閣僚の不祥事が起こると、どっかの総理がいつも神妙な顔をして、「厳粛に受けとめ」てましたねぇ・・。
さらに、情報化だなんて言っているが、人は必ずしも何もかも知りたいとは思っていない。なのに否応なしに“耳目をそばだたせる”ような表現をとり、大仰な言葉を使って人の関心や興味をむりやりに引きつけようとする・・とも書かれていました。
これなどまさに今のネット社会、SNS、動画サイトに大きく反映されているのではないかと思いました。30年以上経って、どんどん事は大きくなっている。
最後にもうひとつ私が気になったこと。
当時の討論番組などで、やたらに大声を張り上げたり、不作法で、攻撃的で、粗雑な人間ほど受けている・・と書かれていました。

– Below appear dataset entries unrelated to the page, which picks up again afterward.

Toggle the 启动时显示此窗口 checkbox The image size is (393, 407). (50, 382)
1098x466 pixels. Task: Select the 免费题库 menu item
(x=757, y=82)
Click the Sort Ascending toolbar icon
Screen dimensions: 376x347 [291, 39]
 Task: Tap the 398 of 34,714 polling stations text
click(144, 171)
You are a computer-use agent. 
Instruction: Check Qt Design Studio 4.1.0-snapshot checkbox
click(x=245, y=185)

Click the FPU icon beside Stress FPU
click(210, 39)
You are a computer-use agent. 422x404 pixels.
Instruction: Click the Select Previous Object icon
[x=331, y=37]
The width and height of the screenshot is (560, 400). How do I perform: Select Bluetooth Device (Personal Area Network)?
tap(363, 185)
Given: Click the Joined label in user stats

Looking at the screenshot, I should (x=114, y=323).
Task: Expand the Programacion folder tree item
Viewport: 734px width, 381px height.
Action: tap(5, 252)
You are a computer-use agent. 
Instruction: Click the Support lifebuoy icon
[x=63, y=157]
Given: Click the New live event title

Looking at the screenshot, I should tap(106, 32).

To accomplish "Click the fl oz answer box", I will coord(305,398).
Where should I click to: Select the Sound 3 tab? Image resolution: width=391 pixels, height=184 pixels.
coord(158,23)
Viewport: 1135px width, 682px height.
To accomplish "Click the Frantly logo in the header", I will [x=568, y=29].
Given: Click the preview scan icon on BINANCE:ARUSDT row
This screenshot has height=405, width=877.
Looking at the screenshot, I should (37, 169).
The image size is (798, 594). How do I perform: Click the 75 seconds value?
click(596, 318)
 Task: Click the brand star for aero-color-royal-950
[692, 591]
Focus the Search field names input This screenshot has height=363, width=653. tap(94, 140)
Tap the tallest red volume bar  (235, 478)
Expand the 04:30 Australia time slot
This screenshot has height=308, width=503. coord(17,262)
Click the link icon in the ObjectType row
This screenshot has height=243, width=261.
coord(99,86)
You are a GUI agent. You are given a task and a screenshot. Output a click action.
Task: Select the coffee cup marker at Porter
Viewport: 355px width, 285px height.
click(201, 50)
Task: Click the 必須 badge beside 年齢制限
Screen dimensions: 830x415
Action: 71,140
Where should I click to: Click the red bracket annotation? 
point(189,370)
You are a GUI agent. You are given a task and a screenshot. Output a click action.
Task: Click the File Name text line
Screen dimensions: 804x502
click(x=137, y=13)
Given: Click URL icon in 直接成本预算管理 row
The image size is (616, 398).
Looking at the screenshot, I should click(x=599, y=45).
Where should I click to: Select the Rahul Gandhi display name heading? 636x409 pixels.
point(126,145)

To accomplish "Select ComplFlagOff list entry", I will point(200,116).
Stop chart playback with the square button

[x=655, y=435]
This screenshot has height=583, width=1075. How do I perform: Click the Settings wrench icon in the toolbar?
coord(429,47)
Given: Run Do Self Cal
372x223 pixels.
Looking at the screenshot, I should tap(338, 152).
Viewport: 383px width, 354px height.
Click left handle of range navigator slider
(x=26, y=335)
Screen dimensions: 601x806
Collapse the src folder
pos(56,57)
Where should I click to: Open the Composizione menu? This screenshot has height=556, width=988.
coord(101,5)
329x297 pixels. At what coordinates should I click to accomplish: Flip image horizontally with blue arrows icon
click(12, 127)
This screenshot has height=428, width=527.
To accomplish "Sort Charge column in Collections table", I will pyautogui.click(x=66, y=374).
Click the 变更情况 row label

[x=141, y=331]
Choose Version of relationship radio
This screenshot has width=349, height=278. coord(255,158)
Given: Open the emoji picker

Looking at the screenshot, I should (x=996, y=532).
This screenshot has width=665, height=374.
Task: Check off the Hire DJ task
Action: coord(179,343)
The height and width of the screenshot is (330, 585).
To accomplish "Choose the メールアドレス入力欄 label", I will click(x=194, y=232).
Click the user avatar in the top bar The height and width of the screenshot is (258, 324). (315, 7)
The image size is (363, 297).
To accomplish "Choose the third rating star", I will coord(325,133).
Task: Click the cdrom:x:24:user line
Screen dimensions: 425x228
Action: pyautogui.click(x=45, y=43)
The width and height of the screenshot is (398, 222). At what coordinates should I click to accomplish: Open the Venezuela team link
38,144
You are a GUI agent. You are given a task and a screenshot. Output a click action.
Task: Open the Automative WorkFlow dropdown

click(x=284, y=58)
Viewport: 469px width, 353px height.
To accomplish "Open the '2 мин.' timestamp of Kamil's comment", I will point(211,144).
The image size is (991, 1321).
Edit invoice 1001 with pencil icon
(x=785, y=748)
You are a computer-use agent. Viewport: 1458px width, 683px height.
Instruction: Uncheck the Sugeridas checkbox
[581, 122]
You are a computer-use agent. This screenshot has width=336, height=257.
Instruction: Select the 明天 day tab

今はその不作法なヤツらばかりでコメンテーターを構成している番組が目白押しです。
私はもう見ていない。吐き気がする。
ということで、30年前に恐れていたことが今やほぼ毎日当たり前に起こっていると言わざるを得ない状況だと思いました。
マスメディアも安い構成の番組しか作らず、ジャーナリストと言えるような人は激減しています。
どんどん心が暗くなるので、本日はここまで・・。